New Features
Inference Table Batched Embedding (TBE) Enhancements (#951, #984)
The table batched embedding (TBE) operator is an important base operation for embedding lookup for recommendation system inference on GPU. We added the following enhancements for performance and flexibility:
- Alignment restriction removed: Embedding dimension * data type size had to be multiple of 4B before and now, it is 1B. ()
- UVM caching kernels now scale linearly with # of tables using UVM caching. Previously, it was having similar overhead as all tables using UVM caching
- UVM caching kernel overhead is much smaller than before
Inference FP8 Table Batched Embedding (TBE) (#1091)
The table batched embedding (TBE) previously supported FP32, FP16, INT8, INT4, and INT2 embedding weight types. While these weight types work well in many models, we integrate FP8 weight types (in both GPU and CPU operations) to allow for numerical and performance evaluations of FP8 in our models. Compared to INT8, FP8 does not require the additional bias and scale storage and calculations. Additionally, the next generation of H100 GPUs has the FP8 support on Tensor Core (mainly matmul ops).
Jagged Tensor Kernels (#1006, #1008)
We added optimized kernels to speed up TorchRec Jagged Tensor. The purpose of JaggedTensor is to handle the case where one dimension of the input data is “jagged”, meaning that each consecutive row in a given dimension may be a different length, which is often the case with sparse feature inputs in recommendation systems.
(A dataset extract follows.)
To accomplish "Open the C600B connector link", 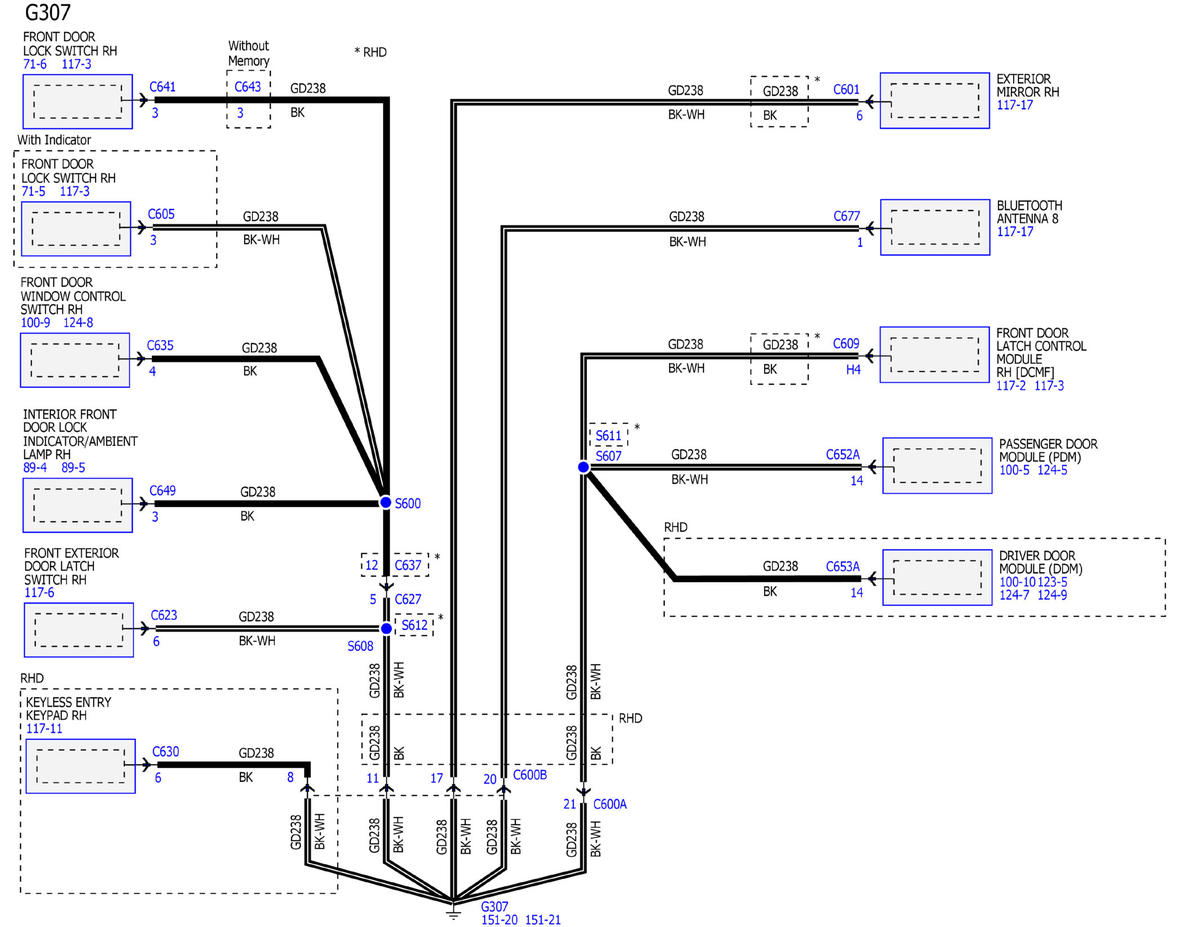I will (x=529, y=775).
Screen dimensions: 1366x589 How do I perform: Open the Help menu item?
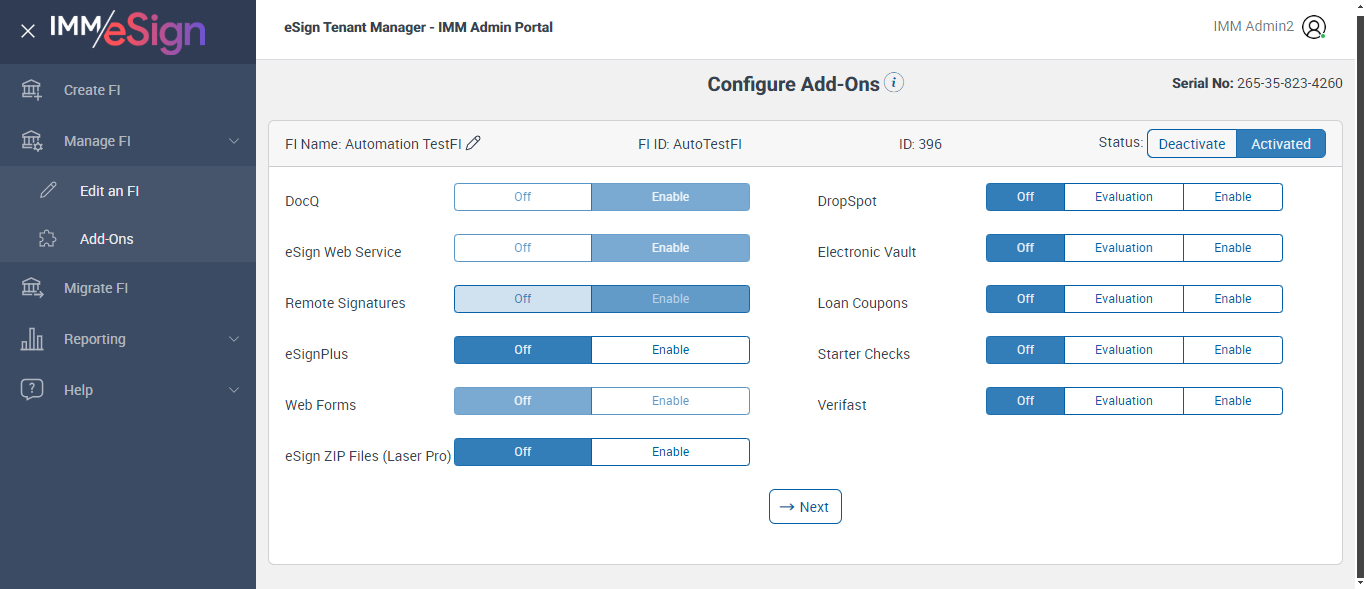tap(78, 390)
Optimized permute102-baddbmm-permute102 (#1048)
It is difficult to fuse various matrix multiplications where the batch size is not the batch size of the model, switching the batch dimension is a quick solution. We created the permute102_baddbmm_permute102 operation that switches the first and the second dimension, performs the batched matrix multiplication and then switches back. Currently we only support forward pass with FP16 data type and will support FP32 type and backward pass in the future.
Optimized index_select for dim 0 index selection (#1113)
index_select is normally used as part of a sparse operation. While PyTorch supports a generic index_select for an arbitrary-dimension index selection, its performance for a special case like the dim 0 index selection is suboptimal. For this reason, we implement a specialized index_select for dim 0. In some cases, we have observed 1.4x performance gain from FBGEMM’s index_select compared to the one from PyTorch (using uniform index distribution).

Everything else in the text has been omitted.